Our guest blogger is Tanya Sobti of Arnold Group Australia in Melbourne, Australia. Arnold Group Australia has been a member of NPAworldwide since 2004. Arnold Group Australia has a number of specialist divisions that provide recruitment services in safety, injury management, general insurance, broking, sales and marketing, and shared service.
I recently had a counteroffer situation which has prompted me to put my thoughts on paper.
In my opinion, most people decide to look for a new job due to one of two reasons: the push and pull factor come into play here. These reasons are:
- Seeking new challenges or career growth — essentially the “pull” into a more enticing opportunity and a positive environment.
- The lack of financial rewards and career growth, poor culture etc. — essentially factors that “push” you to seek an environment that is better.
The cost of replacing an employee, especially in a candidate-short market, can be quite high. Hence, some employers make counteroffers to save themselves the trouble of recruiting a replacement and do everything they can do to keep the current incumbent. Sometimes these counteroffers are accepted. However, the statistics are 80% of these employees leave the organization within 6 months because the real reasons for wanting to leave have not disappeared.
Once you’ve made your employer know you’re not happy, it’s never the same again. From this day forward you will always be considered a fidelity risk. Having once demonstrated your lack of loyalty (for whatever reason), you are likely to lose your status as a “team player” and your place in the inner circle. Counteroffers are only made in response to a threat to quit.
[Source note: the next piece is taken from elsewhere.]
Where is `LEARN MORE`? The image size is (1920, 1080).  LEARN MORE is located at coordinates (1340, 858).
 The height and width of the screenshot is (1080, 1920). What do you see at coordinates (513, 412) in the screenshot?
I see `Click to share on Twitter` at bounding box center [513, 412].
Will you have to solicit an offer and threaten to quit every time you deserve better working conditions?
Accepting a counter offer rarely eliminates the factors that drove you to look for a new job in the first place. Even in the rare instance that these factors were resolved, why did it take a resignation for you to get better working conditions, career progression, salary raise etc.? Did your employer not think it was worth it before?
Counteroffers should never be accepted….EVER! Those very few instances where accepting a counter offer is beneficial occur just about as frequently as being struck by lightning.